La frégate affrétée par le gouvernement australien avec 100 militaires à son bord devrait normalement arriver sur place d'ici 24 heures, soit un peu plus rapidement que prévu. De son côté, le bateau d'Eliès dérive en ce moment en direction même des secours ce qui devrait raccourcir quelque peu l'attente.

Petit imbroglio, en tout cas jusqu'à nouvel ordre : aucun hélicoptère n'est embarqué sur la frégate et la demande d'embarquer deux marins d'expérience afin de ramener Generali à bon port, une fois Eliès évacué, a été refusé par la marine australienne.

Tel que Samantha Davies l'indiquait, la puissance du vent augmente dans la zone où le marin est en péril.

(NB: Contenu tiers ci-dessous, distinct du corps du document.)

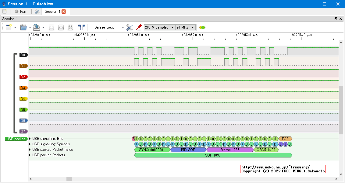This screenshot has height=183, width=345.
Task: Click the Run capture button
Action: pos(20,12)
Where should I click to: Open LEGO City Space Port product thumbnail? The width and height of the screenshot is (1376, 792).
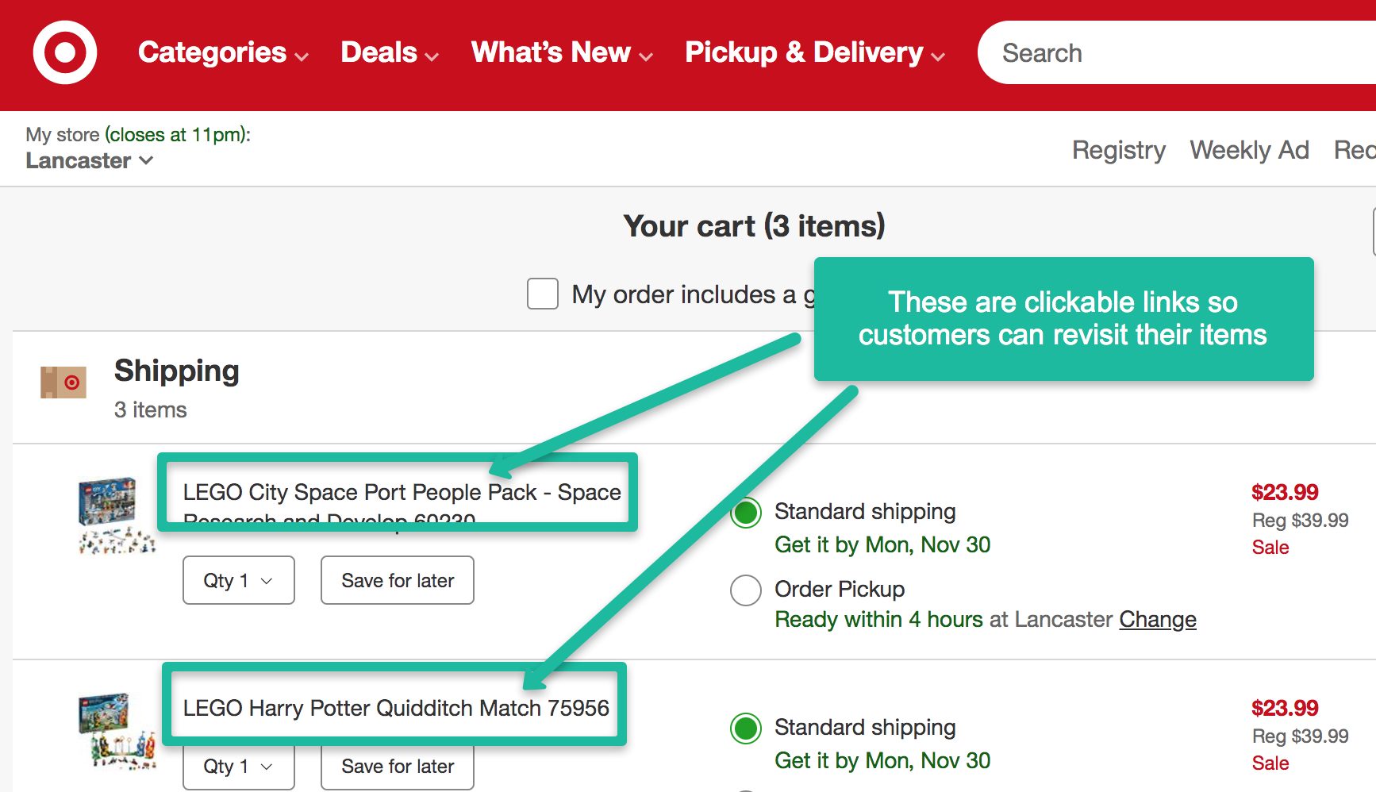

C'est donc sous 30 à 40 noeuds de vent, dans une mer formée avec des creux de vagues de 4 à 6m, que Yann Eliès attendra les secours pour une autre longue journée.

Non, mais dans le genre quand ça va mal...

Quelques vidéos :

Marc Guillemot à vue de Yann Eliès et de Generali

Tentative de lancement de vivres par Marc Guillemot

Les positions + retard sur le 1er (milles nautiques)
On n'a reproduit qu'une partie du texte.